DATASET EXTRACT =
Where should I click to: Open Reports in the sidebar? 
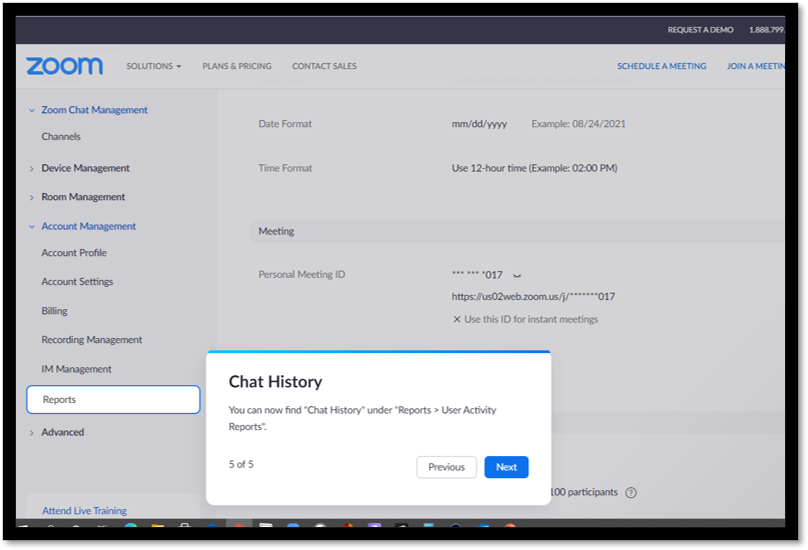pyautogui.click(x=113, y=399)
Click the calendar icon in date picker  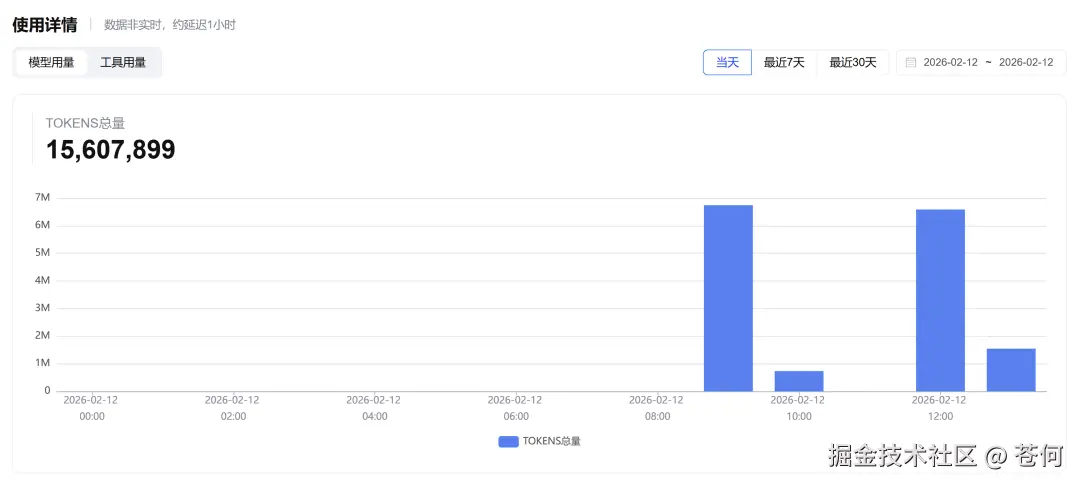click(x=911, y=62)
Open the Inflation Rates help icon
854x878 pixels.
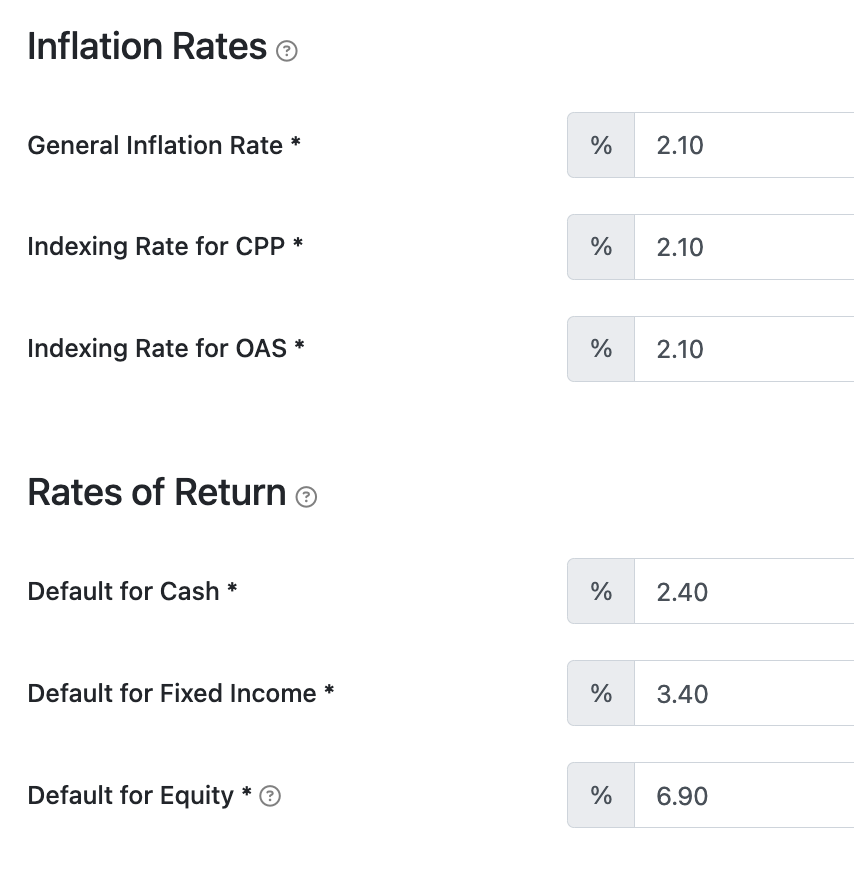287,51
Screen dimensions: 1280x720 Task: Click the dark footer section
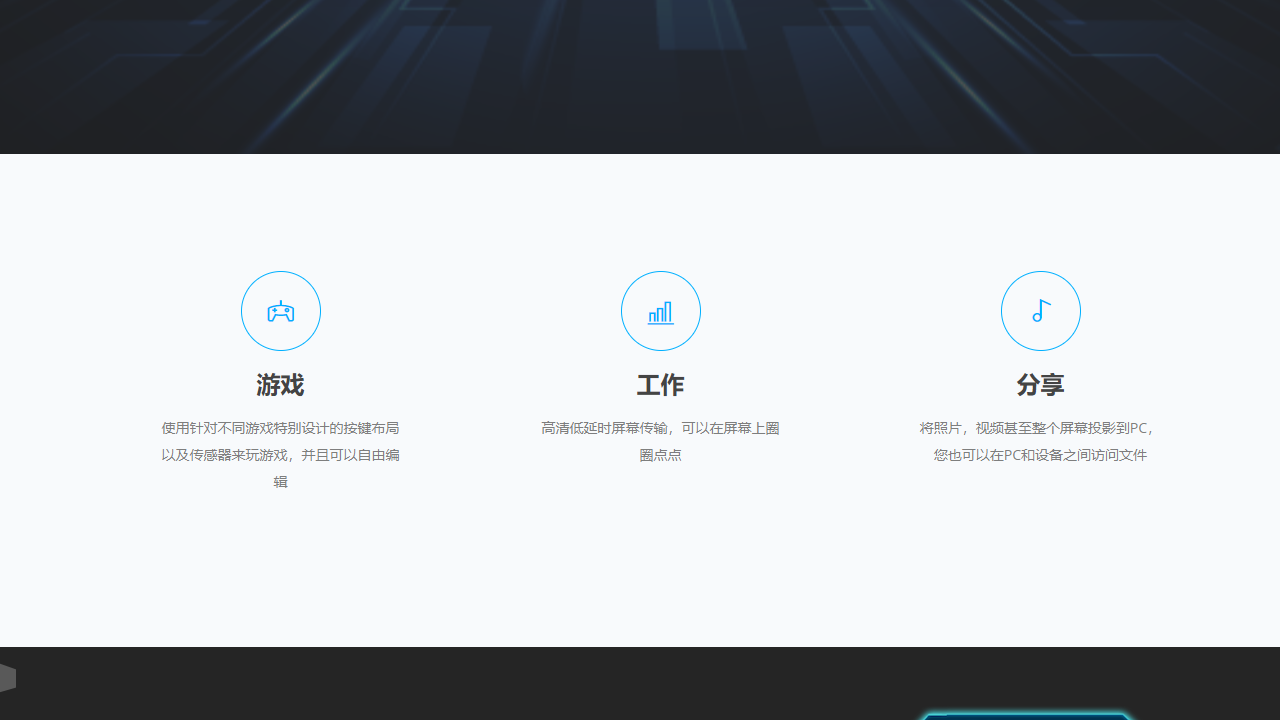[x=640, y=685]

WHAT THE EXERCISE ASKS =
Starting with the line that holds "854x878 pixels.", repeat exactly every line through the end of the material above, both ends included, without the pictures.

SOLUTION =
854x878 pixels.
287,51
Screen dimensions: 1280x720 Task: Click the dark footer section
[x=640, y=685]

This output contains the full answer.